• Ausgangstext
----------

Arbeitsbeschaffung nach Flutkatastrophen: Über 11.000 Beschäftigte in Metro Manila und Ilocos eingesetzt
EditNach den schweren Regenfällen und massiven Überschwemmungen der vergangenen Wochen wurden in der NCR und der Ilocos-Region (Region I) mehr als 11.000 Menschen durch Notarbeitsmaßnahmen unterstützt. Das Arbeitsministerium (Department of Labor and Employment, DOLE) gab bekannt, dass die Betroffenen im Rahmen des Programms „Tulong Panghanapbuhay sa Ating Displaced Workers“ (Tupad) Beschäftigung fanden, nachdem sie durch die Unwetter aus ihrer Existenzgrundlage gerissen worden waren.
In der Metropolregion Manila wurden zwischen dem 24. August und dem 2. September insgesamt 1.418 Arbeitskräfte in flutgefährdeten Gebieten eingesetzt. Ihre Aufgaben umfassten die Beseitigung von Trümmern, das Reinigen von Abflüssen sowie die Instandhaltung von Entwässerungssystemen und Wasserwegen, um die betroffenen Gemeinden bei der Erholung zu unterstützen. Für das Tupad-Programm in der NCR stellte das DOLE insgesamt 39,637 Millionen Pesos bereit.
In der Ilocos-Region war die Zahl der Begünstigten mit 9.778 Personen deutlich höher. Dort konzentrierten sich die Tätigkeiten auf das Entfernen von Hindernissen in Wasserwegen und Entwässerungssystemen, die Trümmerbeseitigung sowie allgemeine Sanierungsarbeiten und andere katastrophenreaktive Maßnahmen in den betroffenen Gebieten. Das DOLE in der Ilocos-Region stellte hierfür ein Budget von 61,17 Millionen Pesos zur Verfügung.
Arbeitsminister Francis Tolentino erklärte, dass das Tupad-Programm gezielt darauf ausgerichtet sei, sowohl die Reinigung und Wiederherstellung der Gemeinden nach dem Südwestmonsun und den aufeinanderfolgenden Fluten zu unterstützen als auch den betroffenen Arbeitnehmern gleichzeitig eine Beschäftigung zu bieten. Er betonte zudem, dass das Ministerium bereitstehe, die Mobilisierung von Tupad-Arbeitskräften in weiteren durch Unwetter geschädigten Gebieten fortzusetzen, um die Belastung für die betroffenen Gemeinschaften zu verringern.

----------

• Arbeitsauftrag
Gib aus dem Ausgangstext den Abschnitt wortgetreu aus, der mit „Arbeitsbeschaffung nach Flutkatastrophen: Über“ beginnt und sich bis einschließlich „gerissen worden waren.“ erstreckt.

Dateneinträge
----------

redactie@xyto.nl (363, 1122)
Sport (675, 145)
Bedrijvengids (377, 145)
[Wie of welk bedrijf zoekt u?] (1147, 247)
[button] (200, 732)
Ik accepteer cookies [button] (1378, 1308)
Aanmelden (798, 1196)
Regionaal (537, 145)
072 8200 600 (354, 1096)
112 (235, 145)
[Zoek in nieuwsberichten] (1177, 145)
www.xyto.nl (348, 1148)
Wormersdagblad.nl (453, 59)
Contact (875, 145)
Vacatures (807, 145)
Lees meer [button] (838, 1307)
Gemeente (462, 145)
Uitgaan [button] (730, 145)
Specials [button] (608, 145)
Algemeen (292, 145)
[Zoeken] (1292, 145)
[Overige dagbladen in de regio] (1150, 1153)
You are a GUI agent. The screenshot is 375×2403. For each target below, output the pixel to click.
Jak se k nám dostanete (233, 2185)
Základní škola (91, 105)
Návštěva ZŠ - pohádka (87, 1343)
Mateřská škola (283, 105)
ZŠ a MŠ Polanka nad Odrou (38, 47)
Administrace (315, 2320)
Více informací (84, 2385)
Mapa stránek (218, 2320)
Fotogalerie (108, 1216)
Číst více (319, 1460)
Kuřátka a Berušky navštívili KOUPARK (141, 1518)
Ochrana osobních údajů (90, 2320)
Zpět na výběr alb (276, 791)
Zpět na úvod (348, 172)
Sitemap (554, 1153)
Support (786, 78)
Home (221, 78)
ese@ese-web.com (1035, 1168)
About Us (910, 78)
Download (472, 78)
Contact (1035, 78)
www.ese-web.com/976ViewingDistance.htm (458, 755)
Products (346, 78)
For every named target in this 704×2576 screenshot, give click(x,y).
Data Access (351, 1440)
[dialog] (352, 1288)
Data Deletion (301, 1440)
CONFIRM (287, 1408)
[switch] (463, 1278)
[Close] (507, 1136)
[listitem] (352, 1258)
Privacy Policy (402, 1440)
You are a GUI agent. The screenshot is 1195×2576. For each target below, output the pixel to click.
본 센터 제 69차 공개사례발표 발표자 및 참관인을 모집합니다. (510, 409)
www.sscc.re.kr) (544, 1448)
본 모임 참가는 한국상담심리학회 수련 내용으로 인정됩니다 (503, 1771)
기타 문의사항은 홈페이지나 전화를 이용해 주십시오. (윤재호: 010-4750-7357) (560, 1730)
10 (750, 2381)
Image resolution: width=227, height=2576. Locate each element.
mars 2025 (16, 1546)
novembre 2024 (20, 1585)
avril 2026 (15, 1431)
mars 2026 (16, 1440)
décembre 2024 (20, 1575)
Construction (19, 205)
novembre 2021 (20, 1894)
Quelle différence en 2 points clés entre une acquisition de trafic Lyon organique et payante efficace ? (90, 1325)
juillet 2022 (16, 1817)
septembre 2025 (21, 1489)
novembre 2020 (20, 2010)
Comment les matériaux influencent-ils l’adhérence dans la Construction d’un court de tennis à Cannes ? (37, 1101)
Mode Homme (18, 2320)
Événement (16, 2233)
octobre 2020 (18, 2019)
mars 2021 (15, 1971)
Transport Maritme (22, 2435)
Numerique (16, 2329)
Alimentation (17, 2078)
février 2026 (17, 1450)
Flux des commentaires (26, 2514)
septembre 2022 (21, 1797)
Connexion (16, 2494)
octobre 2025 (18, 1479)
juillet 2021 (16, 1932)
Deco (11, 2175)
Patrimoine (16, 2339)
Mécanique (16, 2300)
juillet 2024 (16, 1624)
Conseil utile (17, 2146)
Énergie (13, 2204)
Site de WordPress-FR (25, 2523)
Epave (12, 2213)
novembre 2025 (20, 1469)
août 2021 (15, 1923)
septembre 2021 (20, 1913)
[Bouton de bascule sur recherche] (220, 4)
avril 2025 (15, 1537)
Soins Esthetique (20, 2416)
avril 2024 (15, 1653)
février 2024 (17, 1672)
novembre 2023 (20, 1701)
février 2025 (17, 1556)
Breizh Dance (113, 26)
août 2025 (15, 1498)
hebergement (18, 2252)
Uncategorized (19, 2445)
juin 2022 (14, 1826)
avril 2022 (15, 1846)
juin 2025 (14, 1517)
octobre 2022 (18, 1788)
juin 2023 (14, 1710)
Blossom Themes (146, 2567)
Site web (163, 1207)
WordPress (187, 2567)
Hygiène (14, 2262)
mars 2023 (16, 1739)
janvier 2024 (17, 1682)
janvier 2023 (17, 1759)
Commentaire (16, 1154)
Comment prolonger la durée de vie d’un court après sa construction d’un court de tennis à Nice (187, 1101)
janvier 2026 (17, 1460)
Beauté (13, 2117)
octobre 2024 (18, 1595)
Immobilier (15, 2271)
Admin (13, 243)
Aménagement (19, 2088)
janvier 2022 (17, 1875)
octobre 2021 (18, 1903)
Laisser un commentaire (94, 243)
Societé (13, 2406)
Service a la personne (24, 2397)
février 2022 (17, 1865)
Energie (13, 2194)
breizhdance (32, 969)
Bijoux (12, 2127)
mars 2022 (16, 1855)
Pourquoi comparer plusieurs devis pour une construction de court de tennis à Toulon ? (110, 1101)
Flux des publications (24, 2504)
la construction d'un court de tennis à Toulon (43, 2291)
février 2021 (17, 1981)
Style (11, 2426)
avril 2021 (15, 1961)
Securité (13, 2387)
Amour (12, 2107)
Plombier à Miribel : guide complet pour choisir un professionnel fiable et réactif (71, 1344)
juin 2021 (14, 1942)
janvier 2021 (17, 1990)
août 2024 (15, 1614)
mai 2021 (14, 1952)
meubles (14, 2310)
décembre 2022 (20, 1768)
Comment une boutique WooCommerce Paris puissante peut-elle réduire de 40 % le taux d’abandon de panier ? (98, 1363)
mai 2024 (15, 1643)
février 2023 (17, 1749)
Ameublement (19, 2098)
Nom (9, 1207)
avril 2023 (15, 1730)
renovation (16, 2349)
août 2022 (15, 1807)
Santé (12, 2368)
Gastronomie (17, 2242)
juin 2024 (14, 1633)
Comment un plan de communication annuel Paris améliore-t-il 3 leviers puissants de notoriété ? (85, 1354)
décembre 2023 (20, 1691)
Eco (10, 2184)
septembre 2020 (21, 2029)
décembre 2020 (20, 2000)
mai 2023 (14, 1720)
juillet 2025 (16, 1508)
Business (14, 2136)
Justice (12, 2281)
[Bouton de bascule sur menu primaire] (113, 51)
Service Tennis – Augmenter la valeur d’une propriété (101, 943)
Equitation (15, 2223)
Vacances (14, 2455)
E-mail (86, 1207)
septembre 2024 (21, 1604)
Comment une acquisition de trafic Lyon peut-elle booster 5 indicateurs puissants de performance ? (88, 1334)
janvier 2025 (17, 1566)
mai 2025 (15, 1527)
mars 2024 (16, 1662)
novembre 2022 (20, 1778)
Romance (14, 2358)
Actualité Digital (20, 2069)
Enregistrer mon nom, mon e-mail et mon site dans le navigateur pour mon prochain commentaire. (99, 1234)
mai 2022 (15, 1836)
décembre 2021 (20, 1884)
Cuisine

----------

• Übungsergebnis
Arbeitsbeschaffung nach Flutkatastrophen: Über 11.000 Beschäftigte in Metro Manila und Ilocos eingesetzt
EditNach den schweren Regenfällen und massiven Überschwemmungen der vergangenen Wochen wurden in der NCR und der Ilocos-Region (Region I) mehr als 11.000 Menschen durch Notarbeitsmaßnahmen unterstützt. Das Arbeitsministerium (Department of Labor and Employment, DOLE) gab bekannt, dass die Betroffenen im Rahmen des Programms „Tulong Panghanapbuhay sa Ating Displaced Workers“ (Tupad) Beschäftigung fanden, nachdem sie durch die Unwetter aus ihrer Existenzgrundlage gerissen worden waren.